# Problem requirements
Please copy every line of the data in which the string "Viewport" appears.

Saved data entries

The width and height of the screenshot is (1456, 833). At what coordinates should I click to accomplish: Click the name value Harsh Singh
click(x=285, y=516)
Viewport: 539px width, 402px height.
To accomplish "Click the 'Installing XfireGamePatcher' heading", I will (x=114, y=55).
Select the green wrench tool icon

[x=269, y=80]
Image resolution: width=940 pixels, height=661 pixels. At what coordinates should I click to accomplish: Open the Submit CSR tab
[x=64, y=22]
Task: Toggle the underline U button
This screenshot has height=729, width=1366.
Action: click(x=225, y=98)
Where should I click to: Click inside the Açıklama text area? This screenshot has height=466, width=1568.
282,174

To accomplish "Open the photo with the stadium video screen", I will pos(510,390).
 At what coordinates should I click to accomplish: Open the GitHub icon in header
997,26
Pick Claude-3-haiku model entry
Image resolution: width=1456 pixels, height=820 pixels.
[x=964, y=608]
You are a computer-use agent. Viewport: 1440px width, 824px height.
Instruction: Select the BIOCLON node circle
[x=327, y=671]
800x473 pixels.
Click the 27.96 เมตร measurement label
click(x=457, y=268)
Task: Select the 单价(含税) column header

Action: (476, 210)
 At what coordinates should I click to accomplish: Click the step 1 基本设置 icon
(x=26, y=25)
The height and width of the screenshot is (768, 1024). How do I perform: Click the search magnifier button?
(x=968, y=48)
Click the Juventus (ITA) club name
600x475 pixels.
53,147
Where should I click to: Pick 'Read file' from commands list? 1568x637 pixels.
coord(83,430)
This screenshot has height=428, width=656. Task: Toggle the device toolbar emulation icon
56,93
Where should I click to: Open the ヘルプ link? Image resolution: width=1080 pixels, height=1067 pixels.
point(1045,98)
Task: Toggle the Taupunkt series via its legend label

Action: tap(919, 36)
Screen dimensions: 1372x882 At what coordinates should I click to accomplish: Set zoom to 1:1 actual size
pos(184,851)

# Answer
Viewport: 539px width, 402px height.
You are a computer-use agent. Viewport: 1440px width, 824px height.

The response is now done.